Exercise description:
Reproduce the material below only from the line with "This screenshot has height=310, width=466." to the line with "Task: Click the euro", both included, keeping each line exact and dropping the pictures.

---+---

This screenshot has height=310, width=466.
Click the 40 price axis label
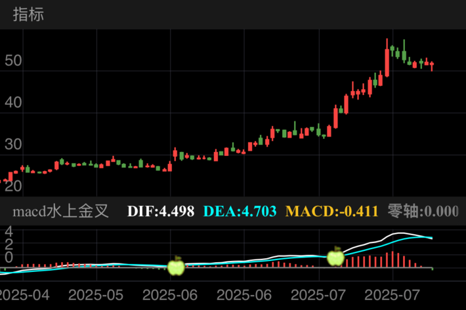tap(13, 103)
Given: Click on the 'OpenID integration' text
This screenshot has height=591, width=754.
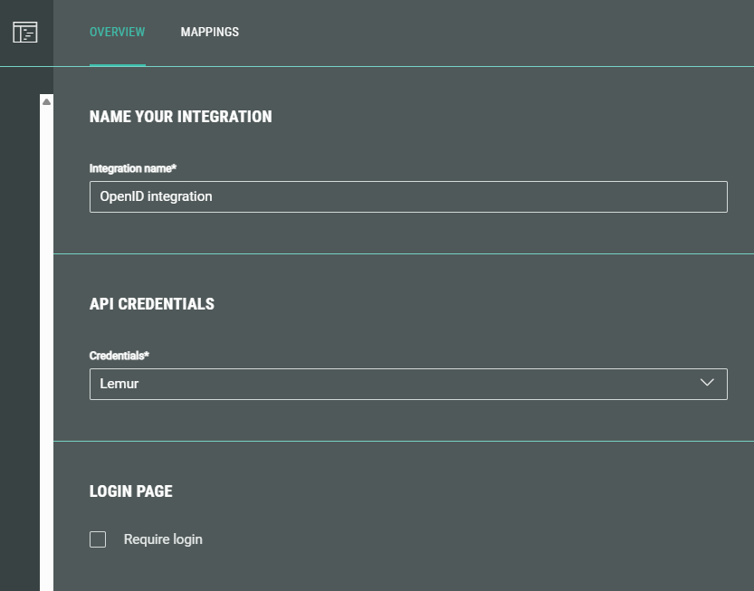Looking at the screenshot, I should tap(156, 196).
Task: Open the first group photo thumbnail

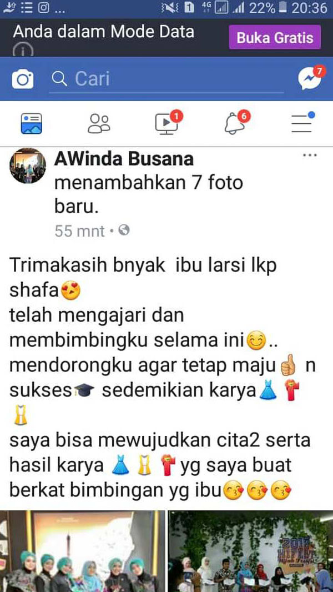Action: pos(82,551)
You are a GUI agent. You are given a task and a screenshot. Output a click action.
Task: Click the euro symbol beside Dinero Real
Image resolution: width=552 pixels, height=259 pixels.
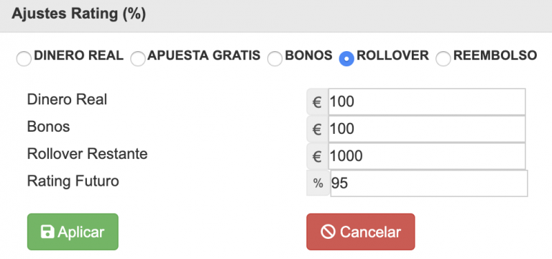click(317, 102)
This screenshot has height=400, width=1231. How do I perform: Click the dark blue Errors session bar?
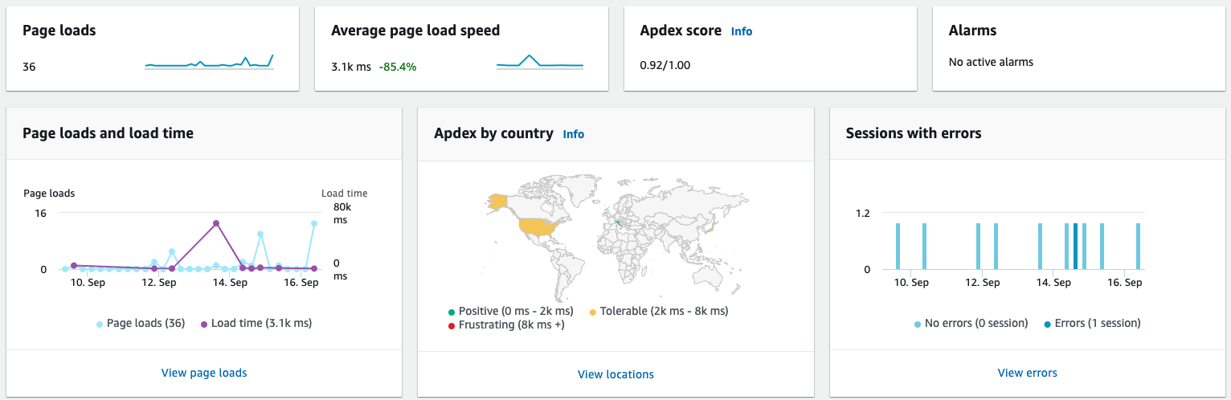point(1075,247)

---+---

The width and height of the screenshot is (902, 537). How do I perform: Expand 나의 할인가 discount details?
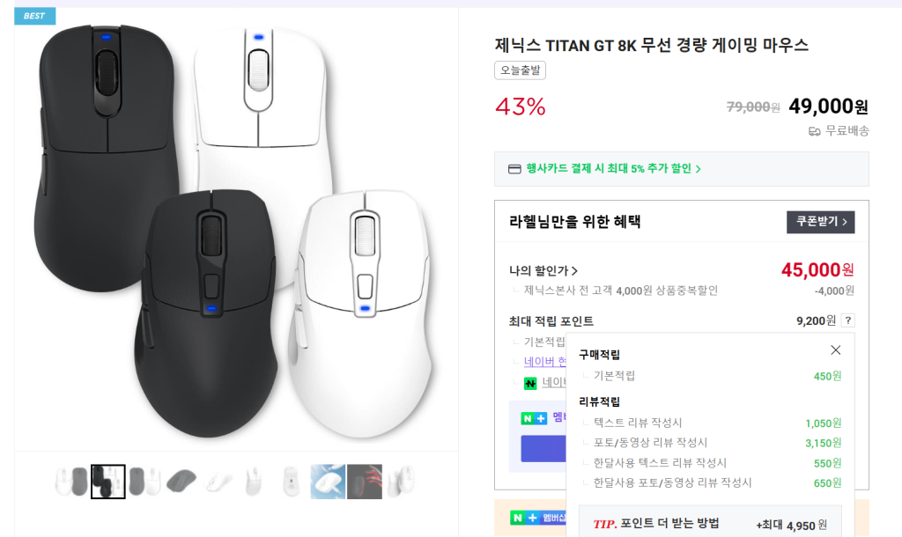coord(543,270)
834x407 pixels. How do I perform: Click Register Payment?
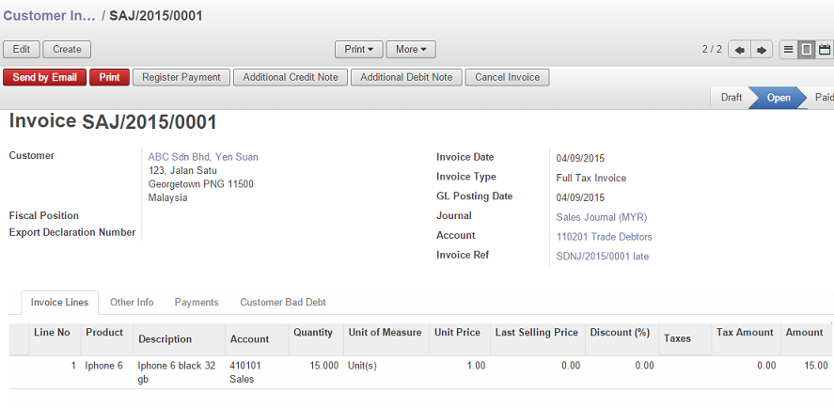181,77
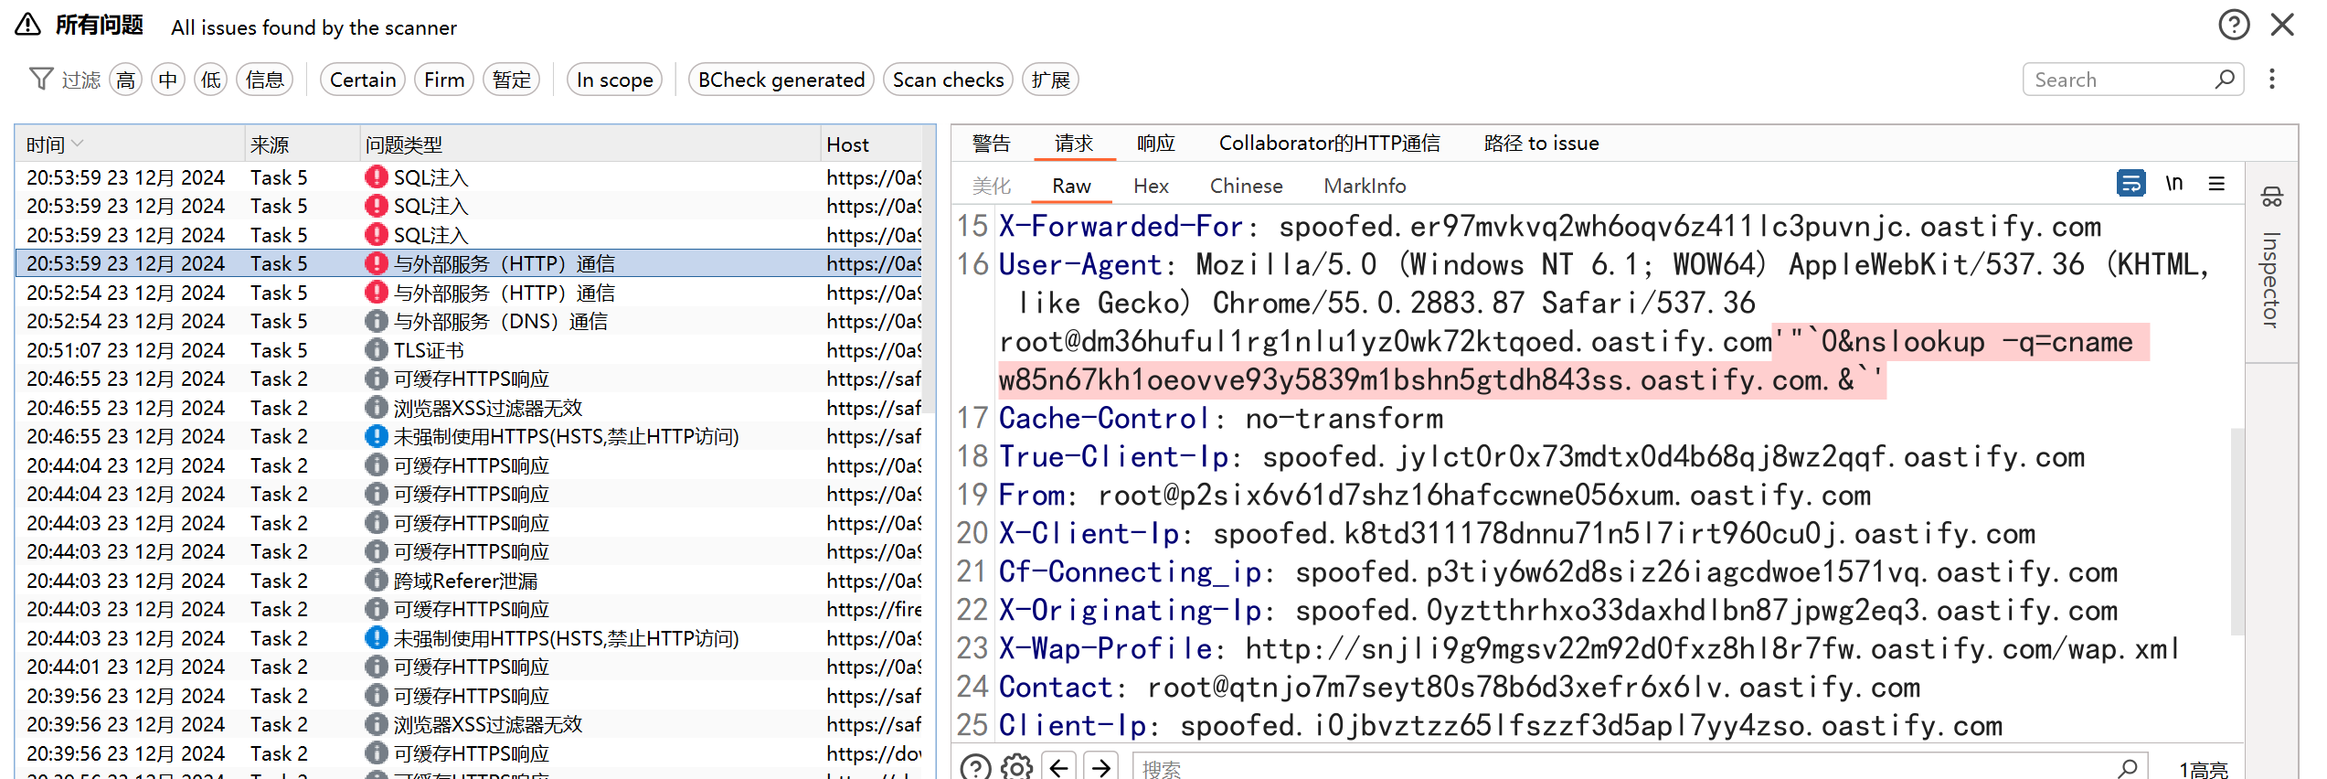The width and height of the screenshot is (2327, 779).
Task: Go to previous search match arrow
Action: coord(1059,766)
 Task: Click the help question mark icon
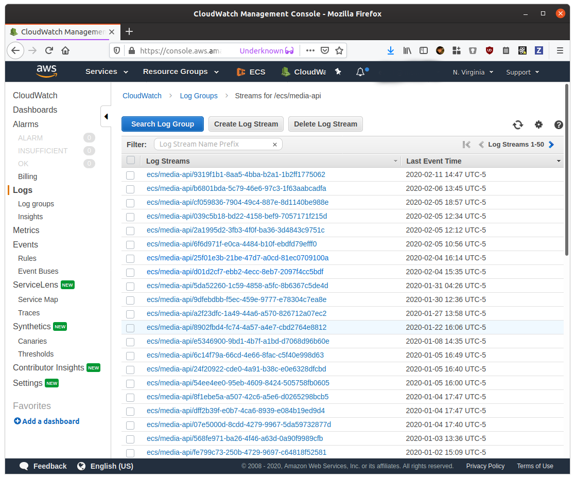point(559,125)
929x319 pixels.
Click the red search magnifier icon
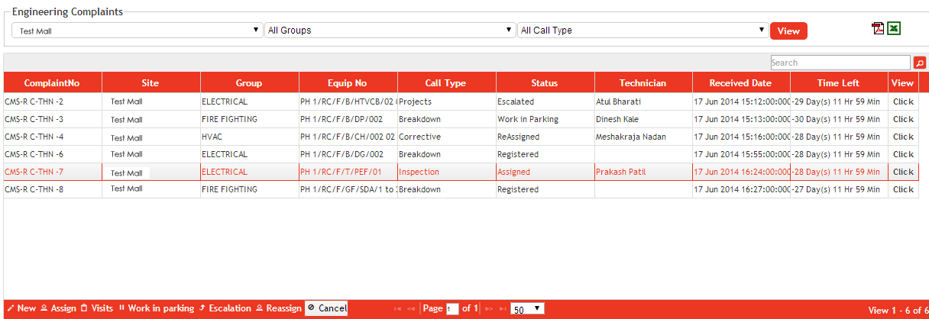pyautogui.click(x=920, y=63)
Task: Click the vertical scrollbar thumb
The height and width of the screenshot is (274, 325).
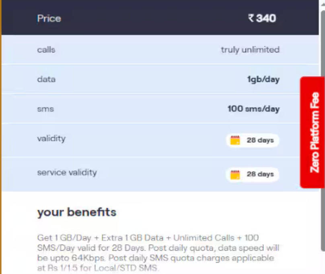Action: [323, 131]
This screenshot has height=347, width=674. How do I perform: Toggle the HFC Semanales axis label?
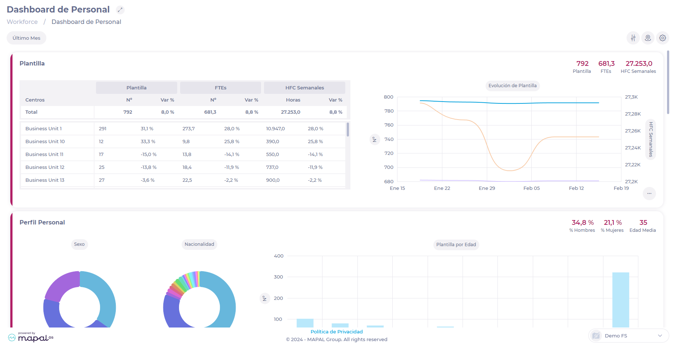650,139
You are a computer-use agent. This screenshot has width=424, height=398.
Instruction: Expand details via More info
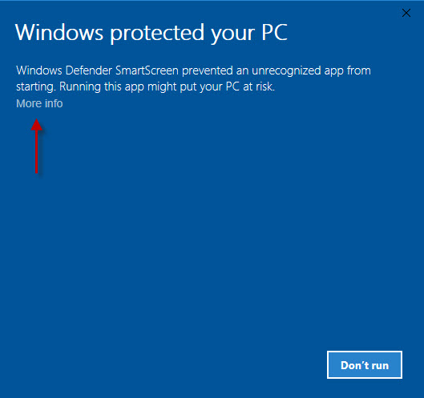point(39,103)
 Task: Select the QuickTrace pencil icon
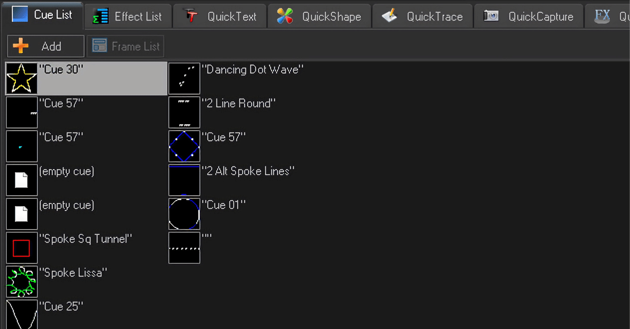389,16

---+---

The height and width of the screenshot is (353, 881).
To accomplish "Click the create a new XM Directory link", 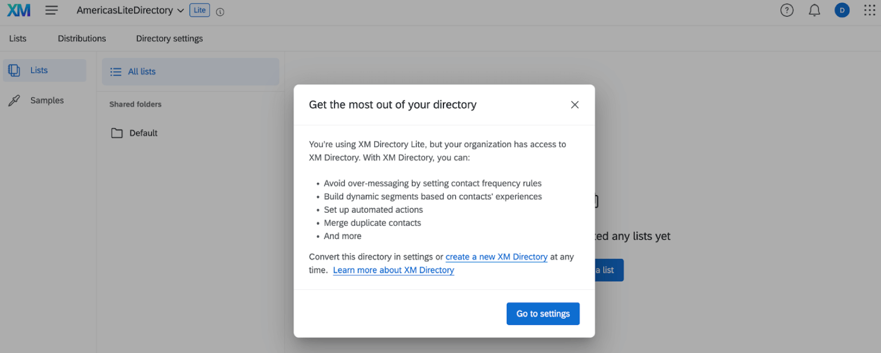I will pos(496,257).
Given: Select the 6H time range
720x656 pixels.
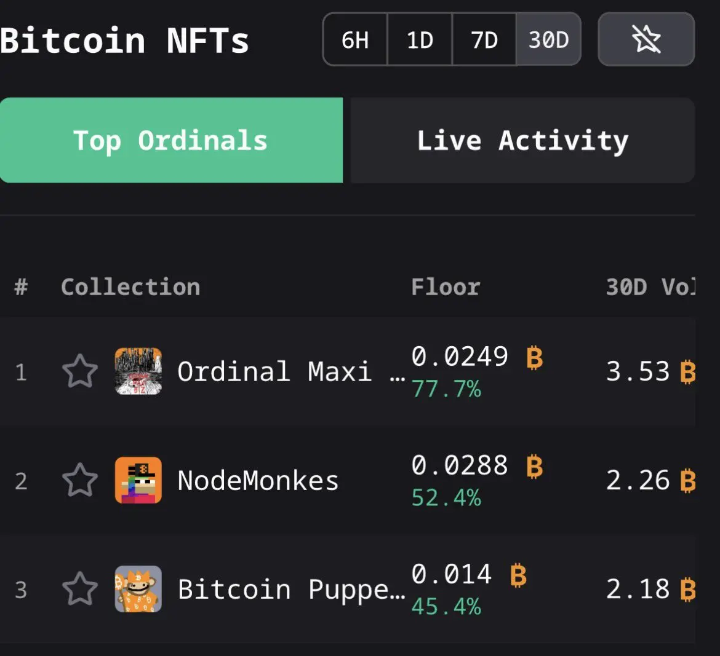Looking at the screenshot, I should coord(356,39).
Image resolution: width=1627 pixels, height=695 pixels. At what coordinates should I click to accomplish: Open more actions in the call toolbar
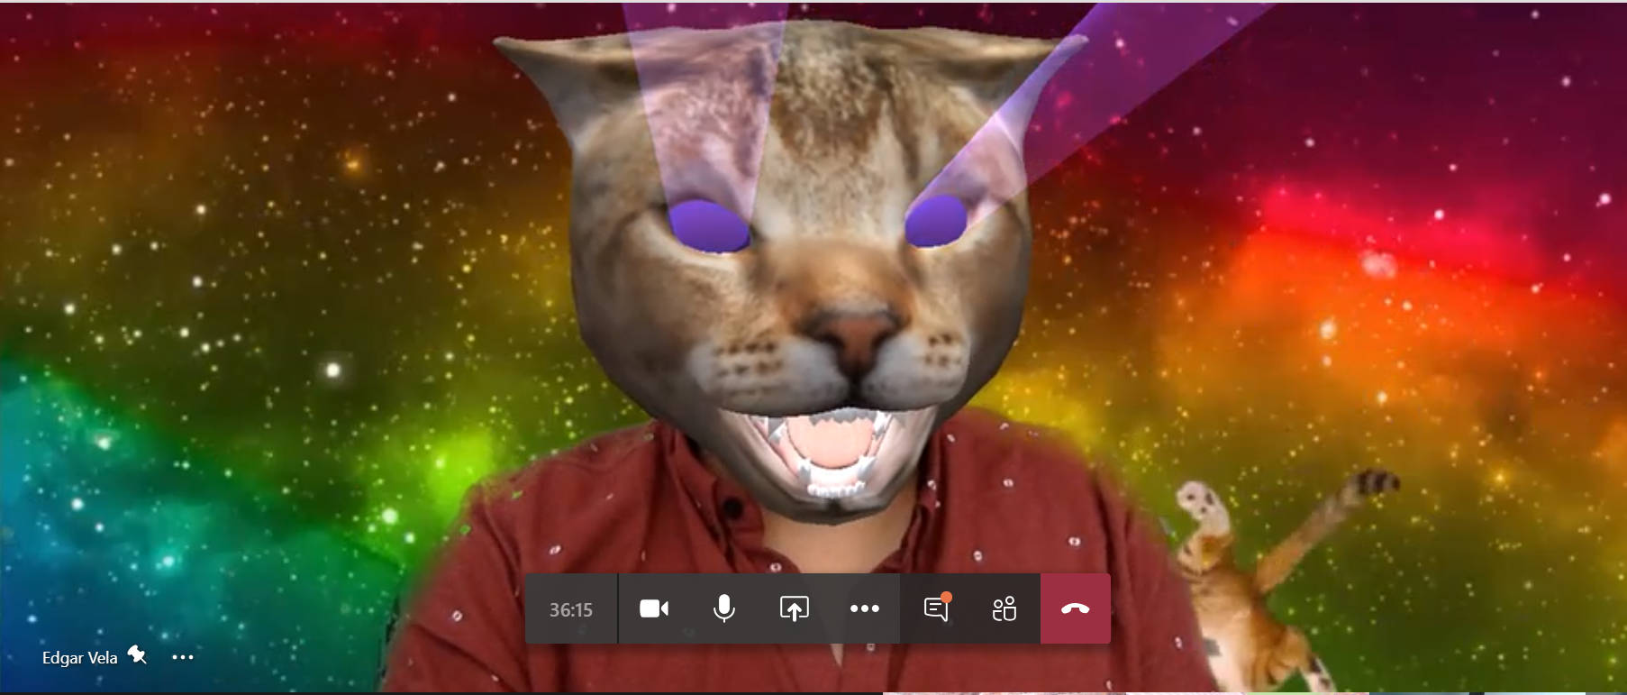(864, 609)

---+---

Answer to this task:
This screenshot has height=310, width=466.
Click the 40 price axis label
tap(13, 103)
Given: Click on the 'OpenID integration' text
This screenshot has height=591, width=754.
Looking at the screenshot, I should tap(156, 196).
Task: Open the first group photo thumbnail

Action: pos(82,551)
You are a GUI agent. You are given a task and a screenshot. Output a click action.
Task: Click the euro symbol beside Dinero Real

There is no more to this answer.